While it might be tricky to get some sort of comprehensive definition of objectivity, I would think short of that we could at least agree to an ingredient or two that all objectivity should have: and one such ingredient I propose would be its common availability to all thinking observers. That is part of what we mean by objective is it not? If you can’t hear the voices in my head, then that should hardly be considered objective, but if we can both look into a telescope eye piece and see a disc in the sky, then that observable phenomenon is. Of course, I’m trying [again!] to start into a book called “Godel, Escher, Bach” where even reason itself seems to be under scrutiny. But short of that, I think we can nearly all agree that an objective world exists for our apprehension. And that is a significant common ground for all sorts of people with religious and scientific inclinations (and often both) to be acting on and promoting, no?

…before they can be innocent as doves in employing … manipulation? Actually I guess I should assume you meant wisdom there, seeing the context of your sentence and knowing you. I was struck by Barron’s assertion that after argument (reason) is removed, all that is left is the clash of wills. Given the tragically commonplace occurrence of war all throughout human history, I guess one could note that this happens / has happened frequently. It might be an interesting exercise to ask in what sense you would think of an unreasoning agent as possibly superior? Superior power to enforce its will? I guess that is “superiority” of a sort – the same sort of superiority that the Roman centurions and mobs exercised over Jesus. I think our current world follows most of historical humanity in admiring such “superiority” and chasing after it. But it is far from unreasoning. We enlist reasoning to help us chase after such things which may finally leave us as Christians to wonder how different our axiomatic beginning points are from Jesus.

Actually, Merv, it was a Freudian slip revealing that I really want an anti-science theocracy based on lying for Jesus… on the other hand, I might just have been using “it” as a referent for the first thought in the paragraph, ie reason!

On your reference to the commonality of experience (of a disc in the sky, say) that is the basis of all shared knowledge, of course. But as many have said, perception is highly theory based - a modern person doesn’t actually see discs in the sky, but an (inferred) massive spheroid, whilst someone else may see … God’s provision of the government of the seasons.

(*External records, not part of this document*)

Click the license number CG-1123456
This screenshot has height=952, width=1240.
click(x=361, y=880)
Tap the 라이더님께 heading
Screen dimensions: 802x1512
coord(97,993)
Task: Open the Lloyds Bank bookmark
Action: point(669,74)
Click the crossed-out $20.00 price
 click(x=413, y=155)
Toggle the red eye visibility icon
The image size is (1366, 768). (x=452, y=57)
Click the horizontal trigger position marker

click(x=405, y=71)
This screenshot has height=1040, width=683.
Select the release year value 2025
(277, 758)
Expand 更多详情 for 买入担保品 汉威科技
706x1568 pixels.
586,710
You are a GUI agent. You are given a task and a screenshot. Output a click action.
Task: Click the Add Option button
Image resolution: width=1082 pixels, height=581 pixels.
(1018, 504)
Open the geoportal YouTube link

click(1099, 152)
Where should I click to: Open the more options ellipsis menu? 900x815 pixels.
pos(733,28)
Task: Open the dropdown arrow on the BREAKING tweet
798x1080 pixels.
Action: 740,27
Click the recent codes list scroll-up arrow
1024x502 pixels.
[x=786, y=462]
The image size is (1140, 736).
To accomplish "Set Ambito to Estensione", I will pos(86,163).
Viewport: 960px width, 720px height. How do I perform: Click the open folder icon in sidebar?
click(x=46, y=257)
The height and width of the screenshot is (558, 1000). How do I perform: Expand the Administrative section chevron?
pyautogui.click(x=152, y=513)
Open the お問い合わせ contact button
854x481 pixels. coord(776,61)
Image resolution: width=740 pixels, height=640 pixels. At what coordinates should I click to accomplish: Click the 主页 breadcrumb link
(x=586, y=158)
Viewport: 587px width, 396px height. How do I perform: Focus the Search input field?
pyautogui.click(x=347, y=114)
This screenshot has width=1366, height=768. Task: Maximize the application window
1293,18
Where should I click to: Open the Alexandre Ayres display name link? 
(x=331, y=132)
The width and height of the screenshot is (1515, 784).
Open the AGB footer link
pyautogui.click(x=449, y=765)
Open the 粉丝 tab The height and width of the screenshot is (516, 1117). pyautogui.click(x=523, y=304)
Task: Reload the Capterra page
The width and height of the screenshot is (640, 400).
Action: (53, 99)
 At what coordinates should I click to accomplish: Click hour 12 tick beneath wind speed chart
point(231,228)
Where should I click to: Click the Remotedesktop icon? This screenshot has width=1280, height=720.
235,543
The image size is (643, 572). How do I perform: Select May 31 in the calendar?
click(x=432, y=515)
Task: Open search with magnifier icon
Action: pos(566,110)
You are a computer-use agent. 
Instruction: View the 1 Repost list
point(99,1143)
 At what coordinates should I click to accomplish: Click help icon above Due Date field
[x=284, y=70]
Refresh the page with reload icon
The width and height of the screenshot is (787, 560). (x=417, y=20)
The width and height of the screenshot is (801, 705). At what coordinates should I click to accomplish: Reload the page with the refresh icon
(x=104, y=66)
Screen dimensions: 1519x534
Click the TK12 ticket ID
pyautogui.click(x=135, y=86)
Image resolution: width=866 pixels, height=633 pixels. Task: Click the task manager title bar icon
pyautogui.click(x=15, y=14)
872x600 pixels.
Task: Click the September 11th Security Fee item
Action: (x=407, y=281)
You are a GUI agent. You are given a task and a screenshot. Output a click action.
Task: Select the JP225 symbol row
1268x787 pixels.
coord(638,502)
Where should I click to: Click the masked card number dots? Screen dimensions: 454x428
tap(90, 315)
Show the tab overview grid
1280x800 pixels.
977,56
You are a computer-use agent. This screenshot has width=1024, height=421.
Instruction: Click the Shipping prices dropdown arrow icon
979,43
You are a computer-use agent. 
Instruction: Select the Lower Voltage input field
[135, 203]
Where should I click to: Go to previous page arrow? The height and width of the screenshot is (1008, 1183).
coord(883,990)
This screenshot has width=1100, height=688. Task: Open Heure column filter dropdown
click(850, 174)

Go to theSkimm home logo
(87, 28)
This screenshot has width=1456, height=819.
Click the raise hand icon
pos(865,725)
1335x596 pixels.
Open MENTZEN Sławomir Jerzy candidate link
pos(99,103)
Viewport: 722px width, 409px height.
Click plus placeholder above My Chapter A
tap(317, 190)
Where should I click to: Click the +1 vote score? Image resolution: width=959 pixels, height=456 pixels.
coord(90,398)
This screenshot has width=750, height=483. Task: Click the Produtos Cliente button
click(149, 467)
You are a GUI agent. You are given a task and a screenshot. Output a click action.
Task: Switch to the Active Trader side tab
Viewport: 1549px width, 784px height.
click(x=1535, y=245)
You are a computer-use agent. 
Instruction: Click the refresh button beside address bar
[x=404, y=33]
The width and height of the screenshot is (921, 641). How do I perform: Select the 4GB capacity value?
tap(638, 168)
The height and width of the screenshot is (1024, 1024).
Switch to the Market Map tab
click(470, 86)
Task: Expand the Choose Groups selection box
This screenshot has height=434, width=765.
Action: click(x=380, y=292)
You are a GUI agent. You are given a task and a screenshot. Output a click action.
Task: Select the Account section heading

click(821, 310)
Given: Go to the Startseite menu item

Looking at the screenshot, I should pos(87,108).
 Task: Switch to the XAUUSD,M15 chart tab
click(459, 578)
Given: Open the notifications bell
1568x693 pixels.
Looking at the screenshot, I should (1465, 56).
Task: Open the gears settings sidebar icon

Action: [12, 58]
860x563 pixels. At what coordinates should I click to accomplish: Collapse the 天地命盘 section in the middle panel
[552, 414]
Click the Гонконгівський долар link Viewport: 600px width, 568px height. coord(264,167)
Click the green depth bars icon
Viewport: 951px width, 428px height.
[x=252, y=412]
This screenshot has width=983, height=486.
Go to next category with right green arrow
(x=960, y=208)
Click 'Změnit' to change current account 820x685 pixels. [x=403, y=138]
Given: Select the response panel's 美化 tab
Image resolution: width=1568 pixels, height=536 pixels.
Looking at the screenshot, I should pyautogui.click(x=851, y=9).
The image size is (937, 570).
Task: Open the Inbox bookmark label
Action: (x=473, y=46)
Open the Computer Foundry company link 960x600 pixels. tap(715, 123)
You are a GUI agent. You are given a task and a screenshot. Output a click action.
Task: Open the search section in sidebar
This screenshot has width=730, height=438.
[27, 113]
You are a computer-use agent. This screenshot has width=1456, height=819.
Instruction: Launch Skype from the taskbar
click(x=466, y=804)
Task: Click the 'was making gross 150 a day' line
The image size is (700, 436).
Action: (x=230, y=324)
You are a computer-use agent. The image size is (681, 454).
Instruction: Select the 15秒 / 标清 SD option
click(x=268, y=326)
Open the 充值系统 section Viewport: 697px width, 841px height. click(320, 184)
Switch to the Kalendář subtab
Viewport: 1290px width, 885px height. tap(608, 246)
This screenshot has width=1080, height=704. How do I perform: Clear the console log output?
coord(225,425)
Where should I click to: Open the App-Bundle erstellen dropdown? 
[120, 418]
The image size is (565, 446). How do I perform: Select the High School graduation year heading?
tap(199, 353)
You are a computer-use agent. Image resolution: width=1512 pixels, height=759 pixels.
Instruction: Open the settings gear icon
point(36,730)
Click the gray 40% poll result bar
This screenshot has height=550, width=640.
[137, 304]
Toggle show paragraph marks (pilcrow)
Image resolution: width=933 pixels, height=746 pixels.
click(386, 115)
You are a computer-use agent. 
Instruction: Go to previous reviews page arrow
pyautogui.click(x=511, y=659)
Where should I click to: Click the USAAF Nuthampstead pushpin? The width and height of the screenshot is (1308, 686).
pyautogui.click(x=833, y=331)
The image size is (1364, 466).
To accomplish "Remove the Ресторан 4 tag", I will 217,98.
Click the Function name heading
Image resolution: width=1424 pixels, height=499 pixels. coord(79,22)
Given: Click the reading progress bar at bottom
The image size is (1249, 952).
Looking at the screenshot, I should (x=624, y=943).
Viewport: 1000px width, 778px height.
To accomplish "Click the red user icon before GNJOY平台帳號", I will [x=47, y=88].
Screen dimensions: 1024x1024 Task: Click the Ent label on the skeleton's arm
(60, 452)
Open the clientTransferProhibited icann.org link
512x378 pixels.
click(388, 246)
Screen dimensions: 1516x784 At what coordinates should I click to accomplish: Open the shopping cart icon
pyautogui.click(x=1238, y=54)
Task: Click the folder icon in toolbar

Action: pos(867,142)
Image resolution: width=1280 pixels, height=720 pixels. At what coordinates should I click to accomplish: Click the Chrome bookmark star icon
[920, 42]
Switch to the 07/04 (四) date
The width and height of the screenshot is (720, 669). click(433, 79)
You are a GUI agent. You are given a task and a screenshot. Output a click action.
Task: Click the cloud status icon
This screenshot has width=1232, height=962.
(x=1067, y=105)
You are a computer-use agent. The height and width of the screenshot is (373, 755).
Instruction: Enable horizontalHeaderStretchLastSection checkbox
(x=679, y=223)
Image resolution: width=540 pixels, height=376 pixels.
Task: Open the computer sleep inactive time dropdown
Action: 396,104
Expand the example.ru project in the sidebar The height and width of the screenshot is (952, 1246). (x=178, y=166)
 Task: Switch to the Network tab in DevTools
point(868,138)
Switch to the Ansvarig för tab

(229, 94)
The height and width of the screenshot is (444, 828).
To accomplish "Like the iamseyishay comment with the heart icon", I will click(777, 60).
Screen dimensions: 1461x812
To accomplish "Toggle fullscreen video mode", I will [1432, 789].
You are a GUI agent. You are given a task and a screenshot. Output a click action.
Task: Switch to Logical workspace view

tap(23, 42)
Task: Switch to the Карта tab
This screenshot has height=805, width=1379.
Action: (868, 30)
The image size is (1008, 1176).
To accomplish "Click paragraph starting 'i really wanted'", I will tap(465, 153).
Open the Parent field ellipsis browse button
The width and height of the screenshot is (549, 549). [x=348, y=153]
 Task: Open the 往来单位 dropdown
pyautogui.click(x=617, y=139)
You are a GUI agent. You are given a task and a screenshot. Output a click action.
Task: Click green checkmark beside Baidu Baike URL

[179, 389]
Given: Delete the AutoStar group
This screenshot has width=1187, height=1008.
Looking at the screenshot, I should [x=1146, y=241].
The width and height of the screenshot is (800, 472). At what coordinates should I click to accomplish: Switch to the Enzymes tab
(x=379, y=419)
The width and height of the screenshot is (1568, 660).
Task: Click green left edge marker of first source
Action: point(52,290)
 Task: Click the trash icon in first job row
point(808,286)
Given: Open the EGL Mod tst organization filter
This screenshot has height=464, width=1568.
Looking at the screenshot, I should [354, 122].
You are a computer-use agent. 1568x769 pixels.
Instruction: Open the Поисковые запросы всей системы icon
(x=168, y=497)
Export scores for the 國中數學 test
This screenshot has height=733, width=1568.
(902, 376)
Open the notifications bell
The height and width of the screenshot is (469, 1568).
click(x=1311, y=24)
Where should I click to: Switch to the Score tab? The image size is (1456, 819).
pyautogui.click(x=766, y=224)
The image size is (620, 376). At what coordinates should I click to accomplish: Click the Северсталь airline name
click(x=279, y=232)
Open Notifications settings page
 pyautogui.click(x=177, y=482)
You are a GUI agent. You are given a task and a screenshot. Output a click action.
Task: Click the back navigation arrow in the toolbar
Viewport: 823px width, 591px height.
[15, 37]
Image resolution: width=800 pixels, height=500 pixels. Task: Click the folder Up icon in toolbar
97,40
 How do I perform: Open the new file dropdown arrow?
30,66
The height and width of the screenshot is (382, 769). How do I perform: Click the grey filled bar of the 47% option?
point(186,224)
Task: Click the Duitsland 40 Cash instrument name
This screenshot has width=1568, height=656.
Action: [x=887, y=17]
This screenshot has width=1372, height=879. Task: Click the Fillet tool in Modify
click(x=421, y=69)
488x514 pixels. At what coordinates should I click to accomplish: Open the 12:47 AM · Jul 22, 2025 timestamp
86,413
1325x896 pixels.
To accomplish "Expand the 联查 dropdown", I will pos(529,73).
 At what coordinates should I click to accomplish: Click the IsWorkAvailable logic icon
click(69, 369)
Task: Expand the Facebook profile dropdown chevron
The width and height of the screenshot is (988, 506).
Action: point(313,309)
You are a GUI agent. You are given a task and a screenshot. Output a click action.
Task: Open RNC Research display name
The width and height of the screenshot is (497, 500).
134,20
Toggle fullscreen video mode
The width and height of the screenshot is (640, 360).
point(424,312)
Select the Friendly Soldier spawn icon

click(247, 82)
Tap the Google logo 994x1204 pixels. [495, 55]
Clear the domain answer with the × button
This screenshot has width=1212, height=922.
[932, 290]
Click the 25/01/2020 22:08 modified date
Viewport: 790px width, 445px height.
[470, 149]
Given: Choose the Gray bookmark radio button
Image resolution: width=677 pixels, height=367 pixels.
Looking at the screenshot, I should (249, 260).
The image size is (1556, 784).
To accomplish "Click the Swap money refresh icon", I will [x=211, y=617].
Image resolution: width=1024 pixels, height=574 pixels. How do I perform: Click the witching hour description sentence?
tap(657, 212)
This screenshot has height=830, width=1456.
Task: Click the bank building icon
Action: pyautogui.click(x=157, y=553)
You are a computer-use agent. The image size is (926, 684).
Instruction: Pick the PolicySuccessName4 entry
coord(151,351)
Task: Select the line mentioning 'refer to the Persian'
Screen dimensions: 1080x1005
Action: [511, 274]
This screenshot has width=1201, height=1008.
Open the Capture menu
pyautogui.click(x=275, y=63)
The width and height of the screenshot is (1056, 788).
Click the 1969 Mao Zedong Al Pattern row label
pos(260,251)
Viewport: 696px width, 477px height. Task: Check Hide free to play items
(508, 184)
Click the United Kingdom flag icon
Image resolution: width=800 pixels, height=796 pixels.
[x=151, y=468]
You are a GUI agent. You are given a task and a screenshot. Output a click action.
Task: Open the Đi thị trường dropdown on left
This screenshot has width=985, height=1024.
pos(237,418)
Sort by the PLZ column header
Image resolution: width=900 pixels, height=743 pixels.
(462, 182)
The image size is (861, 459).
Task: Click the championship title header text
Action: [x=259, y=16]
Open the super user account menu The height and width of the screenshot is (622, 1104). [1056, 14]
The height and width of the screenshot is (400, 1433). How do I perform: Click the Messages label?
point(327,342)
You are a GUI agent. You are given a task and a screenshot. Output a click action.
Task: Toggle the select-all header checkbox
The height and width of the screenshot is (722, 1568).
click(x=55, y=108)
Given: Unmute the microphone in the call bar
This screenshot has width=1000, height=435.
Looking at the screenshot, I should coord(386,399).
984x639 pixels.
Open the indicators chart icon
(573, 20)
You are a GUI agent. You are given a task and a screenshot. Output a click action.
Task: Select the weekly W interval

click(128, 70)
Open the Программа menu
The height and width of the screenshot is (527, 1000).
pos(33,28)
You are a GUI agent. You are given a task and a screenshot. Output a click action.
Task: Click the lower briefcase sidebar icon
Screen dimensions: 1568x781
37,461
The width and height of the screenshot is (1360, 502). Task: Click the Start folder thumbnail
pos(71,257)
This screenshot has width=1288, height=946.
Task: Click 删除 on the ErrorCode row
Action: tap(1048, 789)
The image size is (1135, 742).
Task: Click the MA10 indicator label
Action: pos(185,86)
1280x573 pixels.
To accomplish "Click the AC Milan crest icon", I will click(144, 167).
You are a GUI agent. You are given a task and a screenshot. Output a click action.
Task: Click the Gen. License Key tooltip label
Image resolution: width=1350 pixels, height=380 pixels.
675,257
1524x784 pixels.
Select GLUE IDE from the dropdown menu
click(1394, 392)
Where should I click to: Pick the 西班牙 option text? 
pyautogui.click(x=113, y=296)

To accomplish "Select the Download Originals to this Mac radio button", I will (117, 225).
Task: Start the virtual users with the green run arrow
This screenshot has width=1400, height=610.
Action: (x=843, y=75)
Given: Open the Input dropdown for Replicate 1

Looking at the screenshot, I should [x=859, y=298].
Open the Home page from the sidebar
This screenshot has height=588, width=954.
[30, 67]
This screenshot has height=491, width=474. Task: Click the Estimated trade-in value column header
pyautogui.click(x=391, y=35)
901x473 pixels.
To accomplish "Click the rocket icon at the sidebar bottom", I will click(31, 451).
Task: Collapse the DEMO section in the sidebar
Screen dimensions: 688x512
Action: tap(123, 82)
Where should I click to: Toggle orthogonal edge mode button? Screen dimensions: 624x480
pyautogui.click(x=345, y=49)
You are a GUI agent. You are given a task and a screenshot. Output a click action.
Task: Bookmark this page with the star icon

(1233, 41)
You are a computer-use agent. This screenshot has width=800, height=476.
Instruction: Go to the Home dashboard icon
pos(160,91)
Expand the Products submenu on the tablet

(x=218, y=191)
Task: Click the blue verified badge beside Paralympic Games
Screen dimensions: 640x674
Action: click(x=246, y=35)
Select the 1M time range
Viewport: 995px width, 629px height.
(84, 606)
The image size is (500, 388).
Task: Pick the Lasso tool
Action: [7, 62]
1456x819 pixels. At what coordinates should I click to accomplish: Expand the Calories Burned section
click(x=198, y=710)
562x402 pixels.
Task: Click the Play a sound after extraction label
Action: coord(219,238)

In that case both would be valid, but (assuming recalcitance on the part of one or both parties) a clash of “reason” based on different starting points. At a more limited scale, reason might share axioms and lead to resolution: for example, person B says the disc is evidently a disc (painted on the sky), in which case scientific investigation would resolve the matter.

Or of course, a Brit like me might insist it’s a disk, not a disc, and start a war over it.

I’m sure doctoral theses have been written detailing the theoretical nature of human perception, but as a “man-on-the-street” in that regard, I am satisfied to insist that the disk (I’m hoping to avoid war with you theocratic Brits!) as it manifests on the retinas of the beholders is the objective part; i.e. available to all, and their understanding of it as either an enormous spheroid, a circle painted on the ceiling/sky, a sign put there by God to mark off the seasons, or some combination of those things … that all of those options are the less objective, potentially theory-laden part of the manifestation. Though having space craft fly by and see their circular profiles maintained from any arbitrary direction certainly brings their spherical natures into the realm of objectivity eliminating the painted disk option for anyone who isn’t nursing conspiracy theories about the space program.

Ah, that rumour about conspiracy theories has just been put about by the Illuminati to hide the fact that the earth is flat.